Fourier Transform
Imports¶
import numpy as np
import scipy as sp
import matplotlib.pyplot as plt
from matplotlib.patches import Rectangle
from mpl_toolkits.axes_grid1.inset_locator import inset_axes
from openseize.core import numerical
Introduction¶
The Fourier integral transform and its discrete counterpart play a pivotal role in the analysis of EEG signals. This transform maps a function that lives in the time-domain space to a new function that lives in a frequency-domain space. This is accomplished by representing the time-domain function as a superposition or sum of many sines and cosines, formally called an orthonormal basis. Each of these sines and cosines are parameterized with an amplitude and unique frequency. The square of each individual amplitude conveys how much power that particular sine/cosine wave is needed to represent the time-domain function. This powerful decomposition allows researchers to identify the strength (power) of periodic components in their EEG signal. This tutorial lightly covers the mathematics of the Fourier Transform and its application to data.
Mathematics¶
Fourier Transform¶
The Fourier Transform of a continuous signal $x(t)$ is defined as:
$ X^F(\omega) = \{\mathcal{F}\}x(\omega) = \int \limits_{-\infty}^{\infty} x(t)e^{-i\omega t}dt \quad (1) $
Here we are thinking of $x(t)$ as a function that lives in the time domain space and $X^F(\omega)$ as a function that lives in the frequency domain space. Recalling that $e^{-i\omega t} = \cos(\omega t) - i \sin(\omega t)$ (Euler's formula), we are projecting $x(t)$ onto a infinite sequence of sines and cosines in order to carry $x(t)$ from the time domain space to the frequency domain space. Here we define $\omega$ as the angular frequency (radians/sec) and then $f = \frac{\omega}{2 \pi}$ is in Hertz.

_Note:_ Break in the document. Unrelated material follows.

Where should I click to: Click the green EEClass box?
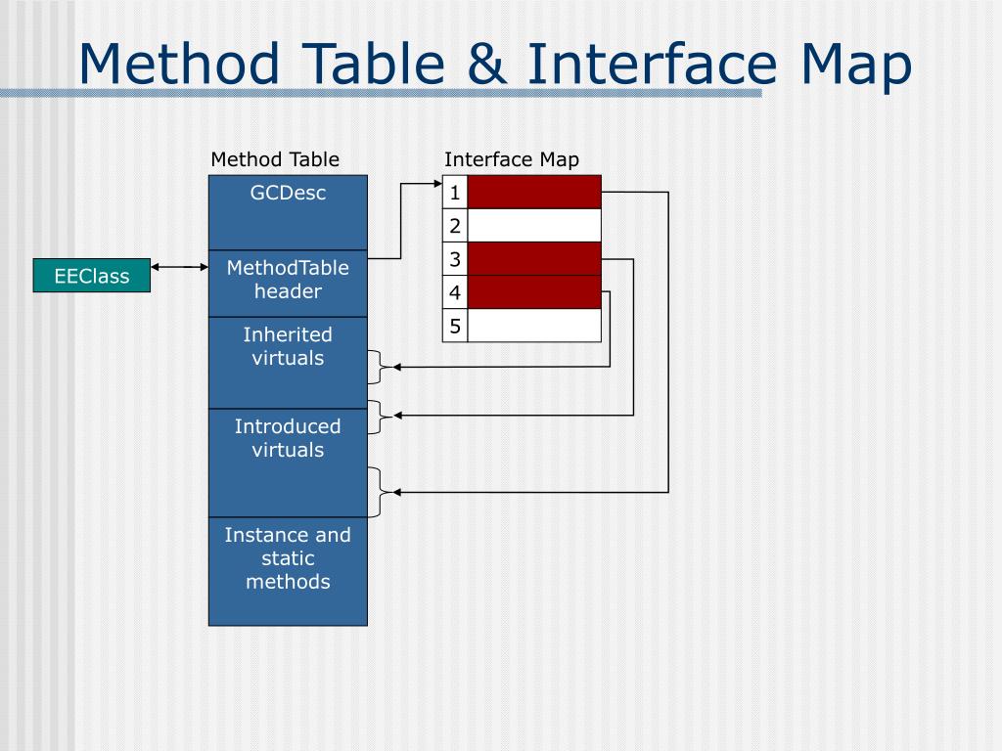coord(92,276)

Discrete Fourier Transform¶
For discrete signals $x[n]$ there is a complementary Discrete Fourier Transform defined as:
$ X^F(\theta) = \{\mathcal{F}\}x(\theta) = \sum \limits_{n=-\infty}^{\infty} x(n)e^{-i\theta n} \quad (2) $
Here $\theta$ is a continuous variable that runs from 0 to $2 \pi$. Its units are radians per sample.
Notice that $X^F(\theta)$ is still a function defined over all $\theta \in [0, 2\pi]$. On a computer, we can't hold an infinite number of frequencies, so we will need to Sample the Discrete Fourier Transform (DFT). That is, we will sample $\theta$ at N equally spaced points in [0, 2$\pi$].

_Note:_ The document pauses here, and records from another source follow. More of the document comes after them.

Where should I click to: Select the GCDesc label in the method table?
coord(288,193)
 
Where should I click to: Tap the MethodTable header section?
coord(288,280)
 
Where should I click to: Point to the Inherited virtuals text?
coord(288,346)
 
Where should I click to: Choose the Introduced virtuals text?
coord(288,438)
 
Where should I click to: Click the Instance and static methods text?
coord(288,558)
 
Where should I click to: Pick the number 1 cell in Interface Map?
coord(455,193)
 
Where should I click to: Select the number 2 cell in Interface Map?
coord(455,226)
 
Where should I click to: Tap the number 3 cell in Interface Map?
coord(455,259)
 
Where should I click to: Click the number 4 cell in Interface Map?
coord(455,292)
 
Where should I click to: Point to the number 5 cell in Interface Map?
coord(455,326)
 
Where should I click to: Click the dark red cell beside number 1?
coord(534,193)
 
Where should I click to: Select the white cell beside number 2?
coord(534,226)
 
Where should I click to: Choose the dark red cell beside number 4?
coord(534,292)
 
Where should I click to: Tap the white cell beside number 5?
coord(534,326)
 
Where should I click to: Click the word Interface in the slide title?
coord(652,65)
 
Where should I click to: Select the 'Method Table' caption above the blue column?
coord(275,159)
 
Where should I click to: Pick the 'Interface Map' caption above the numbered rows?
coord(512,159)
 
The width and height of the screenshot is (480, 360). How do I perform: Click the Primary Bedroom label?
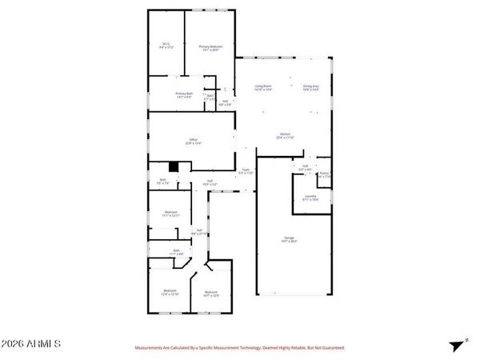click(x=210, y=48)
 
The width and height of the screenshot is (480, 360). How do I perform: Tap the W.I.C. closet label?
click(x=166, y=46)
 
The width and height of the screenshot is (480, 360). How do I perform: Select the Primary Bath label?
click(x=184, y=95)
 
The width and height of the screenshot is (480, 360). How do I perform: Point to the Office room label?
click(x=193, y=141)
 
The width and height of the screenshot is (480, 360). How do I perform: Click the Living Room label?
click(x=263, y=87)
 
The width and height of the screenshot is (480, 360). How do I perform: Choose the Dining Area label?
click(x=311, y=87)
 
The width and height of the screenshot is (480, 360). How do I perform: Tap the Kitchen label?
click(x=284, y=135)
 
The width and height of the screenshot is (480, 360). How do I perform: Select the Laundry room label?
click(x=310, y=197)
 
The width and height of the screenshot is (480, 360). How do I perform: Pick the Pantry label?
click(x=325, y=175)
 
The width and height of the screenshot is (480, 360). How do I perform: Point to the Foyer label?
click(x=246, y=172)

$ \theta[k] = \frac{2\pi k}{N} \quad 0 \leq k \leq N-1 \quad (3) $
Additionally, we note that EEG signals are finite duration (they don't go from $-\infty$ to $\infty$ like Eqn. 2). EEGs are defined from n=0 to n=N-1 where N is the number of samples taken in Eqn. 3, so we will we define the DFT to be zero everywhere except $n \in [0, N-1]$. To avoid confusion this tutorial will rename N to NFFT to make explicit that we are sampling the DFT at N=NFFT points.

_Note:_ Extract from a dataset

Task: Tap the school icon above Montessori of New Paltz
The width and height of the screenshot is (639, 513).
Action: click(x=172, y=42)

Sampling the function $X^F(\theta)$ in Eqn. 2 gives us the Sampled Discrete Time Fourier Transform $X^d(k)$:
$ X^d(k) = \sum \limits_{n=0}^{N-1} x(n)e^{\frac{-i 2 \pi k n}{N}} \quad 0 \leq k \leq N-1 \quad (4) $
The sampling applied the DFT determines the Resolution $\Delta f$ of the frequencies in the Fourier domain. Specifically,
$ \Delta f = \frac{fs}{NFFT} \quad (5) $
Where fs is the sampling frequency in Hertz. Lets now take a little example to understand what exactly the DFT does to a discrete time signal. Below we make a 3 Hz signal that is contaminated by noise from a Gaussian distribution with standard deviation of 2. Our goal here is to understand the representation of this signal in the Fourier domain after carrying out the DFT.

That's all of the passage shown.